Alexandre ASSIER (1860)
Notre-Dame-de-l’Épine
Notre-Dame-de-l’Épine doit également son origine à la découverte d’une merveilleuse statue de la Sainte Vierge, qui manifesta sa présence dans un buisson d’épines par une éblouissante clarté. On sait que Dieu se communique surtout aux simples, et que des bergers eurent l’honneur d’être convoqués les premiers au berceau de l’Enfant-Jésus. Pourquoi s’étonner si de pauvres pasteurs sont appelés dans les siècles du christianisme à constater la miraculeuse présence de Marie ? Aperçue des villages voisins, la vive clarté qui s’échappait du buisson d’épines attira bon nombre d’habitants avec leurs curés ; la statue merveilleuse fut solennellement portée dans l’humble chapelle d’un petit hameau dépendant de la paroisse de Melette, où des pèlerins accoururent de toute la Champagne, versant aux pieds de Marie de grosses offrandes pour lui élever une église digne d’elle. Ceci se passait en 1400, c’est-à-dire dans un temps où les Anglais commençaient à piller le beau royaume de France, quelques années avant la démence du pauvre Charles VI. Un habile architecte anglais, nommé Patrice, fut chargé de la construction de l’édifice, et s’engagea pour la somme de six cents francs à bâtir le portail et les deux tours. Les pierres, le bois et les autres matériaux furent fournis ou transportés gratuitement par les habitants de Melette et de Courtisols, de sorte qu’en 1429 le portail et l’une des tours étaient achevés. Patrice, qui venait d’apprendre le sacre de Charles VII et les exploits de Jeanne d’Arc, s’enfuit avec l’argent qu’il avait reçu « pour la confection des deux tours. » Le roi de France offrit aux marguilliers une somme considérable avec laquelle s’éleva la seconde tour dont le clocher fut surmonté d’une couronne royale. Les travaux furent bientôt continués jusqu’à la chapelle de Saint-Jean, c’est-à-dire jusqu’à l’endroit même où la miraculeuse statue avait manifesté si merveilleusement sa présence. Pierre Robert, religieux de l’abbaye de Toussaint de Châlons, et curé de Melette, obtint la translation de son église dans celle de Notre-Dame-de-l’Épine ; ses paroissiens l’y suivirent avec empressement, et fondèrent en quelques années le village de L’Épine (51).

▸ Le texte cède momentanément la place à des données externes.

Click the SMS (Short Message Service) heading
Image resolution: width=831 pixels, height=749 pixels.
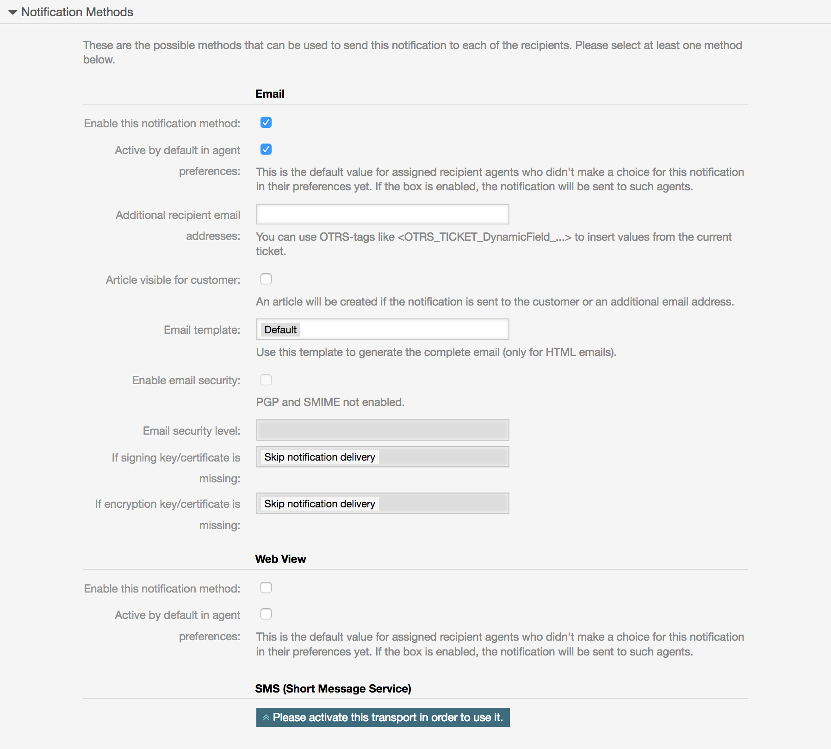[334, 688]
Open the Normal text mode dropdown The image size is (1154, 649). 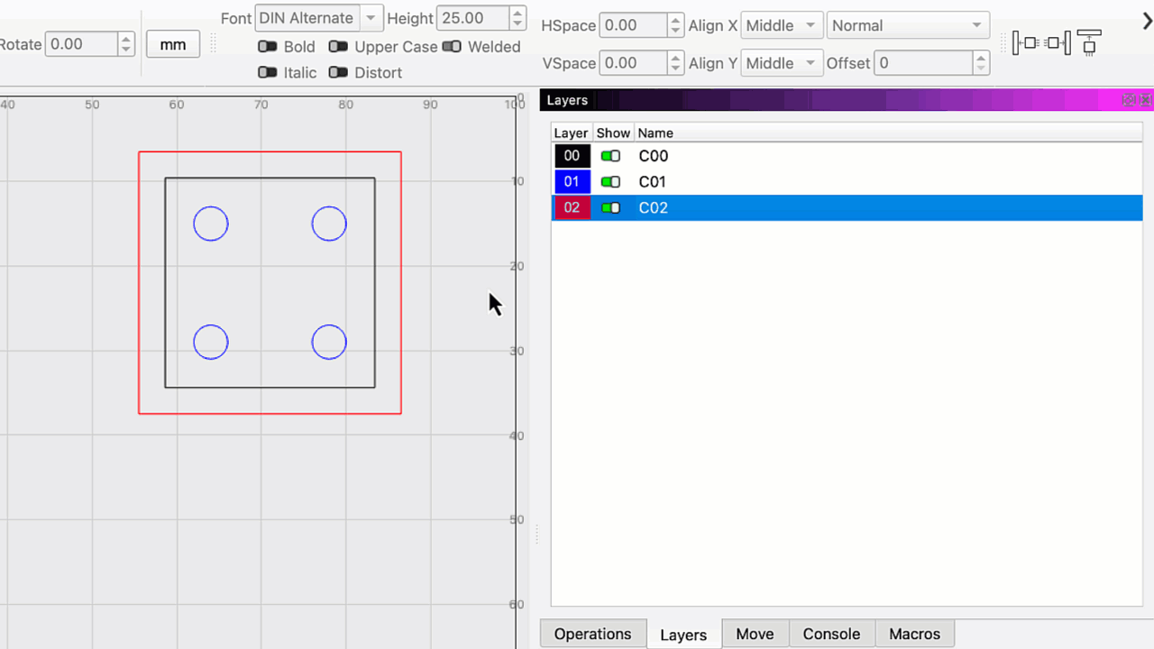click(x=907, y=25)
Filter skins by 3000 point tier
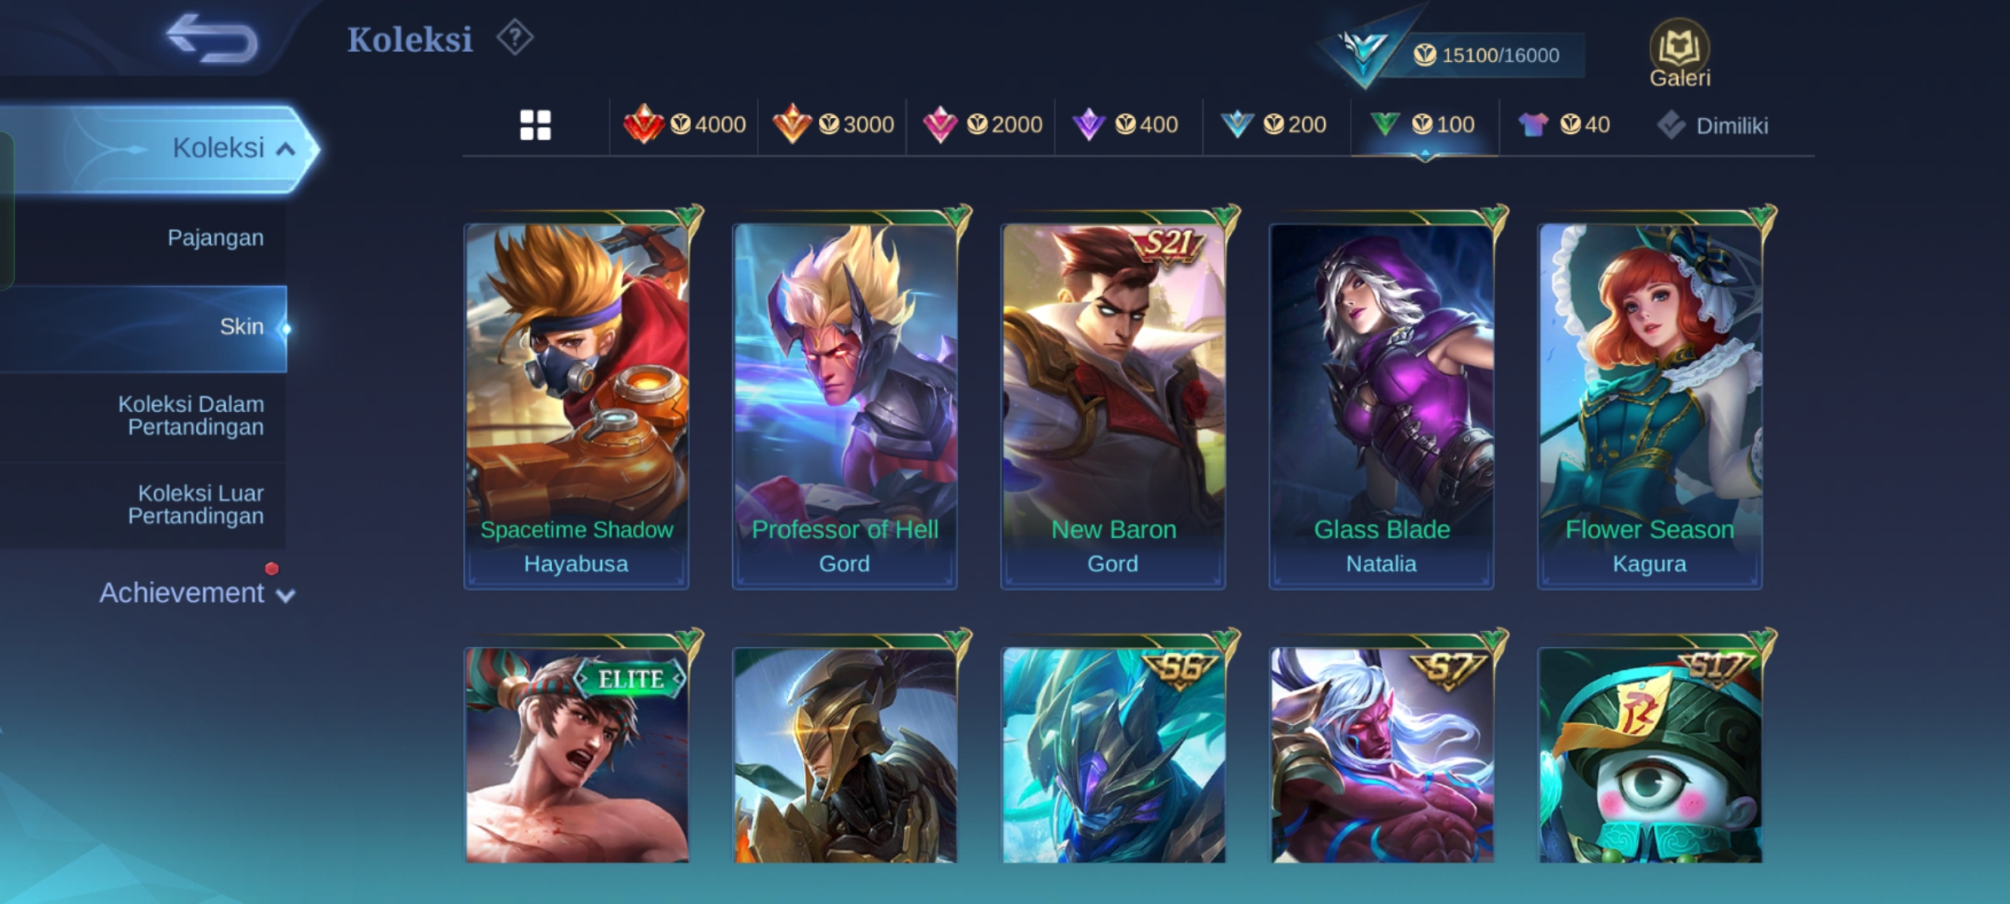 point(832,125)
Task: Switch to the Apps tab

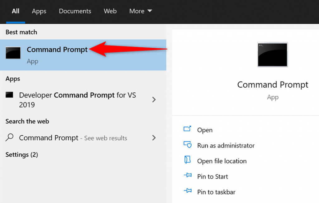Action: (x=39, y=11)
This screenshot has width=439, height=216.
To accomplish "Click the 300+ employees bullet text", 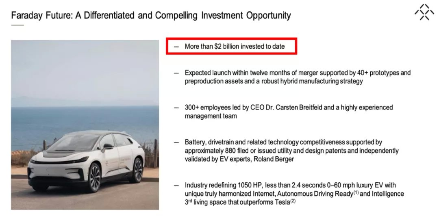I will click(289, 112).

Notre-Dame-de-l’Épine n’attire plus les pèlerins de la Champagne, mais ses sculptures et ses verrières indiquent encore son origine ; son jubé porte la miraculeuse statue de la Vierge découverte dans un buisson par les bergers. Ces souvenirs ineffaçables exciteront bientôt la piété des fidèles, et de toutes les bourgades sortiront de fervents chrétiens qui proclameront partout la puissance de Notre-Dame-de-l’Épine.
Alexandre ASSIER (1860)
D’où vient le nom d’Euilly
Voici ce que racontent les habitants d’Euilly (08). Saint Maximin étant mort en Aquitaine, les habitants de Trêves, d’où il était originaire, allèrent chercher son cadavre qu’ils ne voulaient pas laisser en terre étrangère. Or, en traversant les Ardennes, il arriva que le corps du saint fut déposé sur un eulle (petit talus, en patois ardennais). Un paralytique, s’en étant approché, fut tout aussitôt guéri. Or, à l’endroit même où s’était accompli ce miracle, on éleva une chapelle, plus tard remplacée par une église autour de laquelle fut construit le petit village d’Euilly.